Формулировка задания:
Допишите текст об аресте А.И. Берга, начав сразу после его последнего предложения.

Протокол с моих слов записан верно. Читал А. Берг. 17.11.39».

Восстановим, однако, последовательность событий после ареста А.И. Берга.

«Вечером 26.12.37 следователь Литвиненко заявил мне, что я арестован как участник заговора. Я это отрицал самым решительным образом, т. к. никогда ни в каком заговоре не участвовал. Желая разубедить органы НКВД в моей причастности к заговору, я настоятельно просил дать мне возможность лично переговорить с начальником отдела Никоновым и подал ему соответствующее заявление 28-го или 29-го декабря. Но меня не приняли и не слушали...

09.01.38 меня заставили подписать ложное показание по вербовке мною в заговор Бабановского» [16, л. 238].

Предоставленные данные:
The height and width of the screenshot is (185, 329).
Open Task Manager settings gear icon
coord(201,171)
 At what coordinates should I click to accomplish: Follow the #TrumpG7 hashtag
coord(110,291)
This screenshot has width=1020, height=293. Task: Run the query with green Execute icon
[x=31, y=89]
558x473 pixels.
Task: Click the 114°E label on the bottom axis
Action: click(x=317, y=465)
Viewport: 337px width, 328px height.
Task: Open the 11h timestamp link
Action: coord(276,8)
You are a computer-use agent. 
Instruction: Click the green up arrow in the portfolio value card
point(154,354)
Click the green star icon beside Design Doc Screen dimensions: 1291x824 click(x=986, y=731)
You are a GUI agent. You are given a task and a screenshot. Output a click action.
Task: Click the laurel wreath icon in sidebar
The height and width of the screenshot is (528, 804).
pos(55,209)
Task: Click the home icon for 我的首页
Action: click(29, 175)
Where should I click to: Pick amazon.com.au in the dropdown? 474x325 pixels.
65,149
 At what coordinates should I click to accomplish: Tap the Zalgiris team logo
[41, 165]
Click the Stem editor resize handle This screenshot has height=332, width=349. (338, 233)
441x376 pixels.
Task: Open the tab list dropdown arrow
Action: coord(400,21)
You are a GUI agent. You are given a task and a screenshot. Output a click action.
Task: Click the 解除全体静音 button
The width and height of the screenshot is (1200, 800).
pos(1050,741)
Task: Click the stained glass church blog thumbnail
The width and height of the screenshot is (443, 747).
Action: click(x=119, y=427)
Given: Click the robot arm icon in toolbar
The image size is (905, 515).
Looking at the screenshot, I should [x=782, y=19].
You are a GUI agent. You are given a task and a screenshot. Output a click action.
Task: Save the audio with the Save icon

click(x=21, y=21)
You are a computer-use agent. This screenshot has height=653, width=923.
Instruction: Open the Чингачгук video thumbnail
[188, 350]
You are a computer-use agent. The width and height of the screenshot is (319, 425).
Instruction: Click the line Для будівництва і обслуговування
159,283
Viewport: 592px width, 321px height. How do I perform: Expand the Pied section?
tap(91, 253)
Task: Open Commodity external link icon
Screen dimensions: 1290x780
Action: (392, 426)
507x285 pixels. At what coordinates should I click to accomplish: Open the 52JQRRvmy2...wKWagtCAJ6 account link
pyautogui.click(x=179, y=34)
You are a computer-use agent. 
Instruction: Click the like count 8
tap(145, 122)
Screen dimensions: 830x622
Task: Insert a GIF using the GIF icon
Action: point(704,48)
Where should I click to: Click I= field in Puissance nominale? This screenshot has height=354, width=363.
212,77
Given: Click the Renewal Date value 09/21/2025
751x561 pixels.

Ответ на задание:
В своих «собственноручных показаниях от 13.12.1939 г.» [16, л. 291] А.И. Берг об этой истории рассказывал так: «Утром

09.01.38 я был вызван следователем Чистяковым, и мне было предложено подписать собственноручные показания о «вредительской» работе Бабановского и Шварцберга. Так как ни о какой вредительской работе я не знал, то я написал подробную характеристику их деятельности. Эти показания, которые я и сейчас подтверждаю, заканчиваются словами: «Я не получал никогда и не давал никому, в том числе и Шварцбергу, установок на вредительство...», «Никогда и нигде я его (Бабановского) не вербовал и не побуждал к контрреволюционной или вредительской деятельности. Если он это утверждает, то это есть трусливая ложь». После «специальных» мер, принятых Чистяковым и др., я был физически принужден подписать ложный протокол, составленный Чистяковым и неправильно датированный 9-м числом. Этот ложный протокол не содержит ни одного слова правды...».

Как тут не вспомнить заявление Я.Э. Рудзутака на заседании Военной Коллегии Верховного суда СССР [19]: «Единственная просьба к суду - это довести до сведения ЦК ВКП(б) о том, что в органах НКВД имеется еще не выкорчеванный гнойник, который искусственно создает дела, принуждая ни в чем не повинных людей признавать себя виновными... Методы следствия таковы, что заставляют выдумывать и оговаривать ни в чем не повинных людей, не говоря уже о самом подследственном».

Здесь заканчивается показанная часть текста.